Prevotella lacticifex

Scientific classification
- Domain: Bacteria
- Kingdom: Pseudomonadati
- Phylum: Bacteroidota
- Class: Bacteroidia
- Order: Bacteroidales
- Family: Prevotellaceae
- Genus: Prevotella
- Species: P. lacticifex
- Binomial name: Prevotella lacticifex Shinkai et al. 2022
- Type strain: DSM 112675; JCM 34664; R5019

= Prevotella lacticifex =

- Genus: Prevotella
- Species: lacticifex
- Authority: Shinkai et al. 2022

Species of anaerobic rumen bacterium

Prevotella lacticifex is a species of obligately anaerobic bacteria in the family Prevotellaceae and genus Prevotella.
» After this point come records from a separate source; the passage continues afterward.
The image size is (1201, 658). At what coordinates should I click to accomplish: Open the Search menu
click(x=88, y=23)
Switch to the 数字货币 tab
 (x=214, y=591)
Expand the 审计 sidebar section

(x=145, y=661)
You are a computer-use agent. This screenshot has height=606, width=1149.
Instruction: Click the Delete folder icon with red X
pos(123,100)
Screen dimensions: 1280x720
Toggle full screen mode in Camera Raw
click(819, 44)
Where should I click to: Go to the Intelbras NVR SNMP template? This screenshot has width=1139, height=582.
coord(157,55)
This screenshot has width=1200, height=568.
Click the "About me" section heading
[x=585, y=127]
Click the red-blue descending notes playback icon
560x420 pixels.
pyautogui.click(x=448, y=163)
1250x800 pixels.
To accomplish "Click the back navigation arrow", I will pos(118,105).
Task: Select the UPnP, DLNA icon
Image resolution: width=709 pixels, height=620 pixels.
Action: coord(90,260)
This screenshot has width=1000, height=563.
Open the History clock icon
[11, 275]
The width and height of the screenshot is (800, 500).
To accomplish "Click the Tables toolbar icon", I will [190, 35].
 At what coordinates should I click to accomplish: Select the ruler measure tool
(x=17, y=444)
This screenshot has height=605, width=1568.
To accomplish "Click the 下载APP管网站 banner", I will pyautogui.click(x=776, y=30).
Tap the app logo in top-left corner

It was originally isolated from the rumen of Holstein cows and formally described as a novel species in 2022. The species name lacticifex means "maker of lactic acid".

== Description ==
Cells of P. lacticifex are Gram-stain-negative, non-motile rods. The species is obligately anaerobic. Growth occurs at 30–42 °C, with optimum growth at 37–40 °C. When grown with glucose, reported fermentation products include succinate, lactate, malate, acetate, and formate. The draft genome of the type strain is approximately 4.19 Mb and has a DNA G+C content of 49.5 mol%.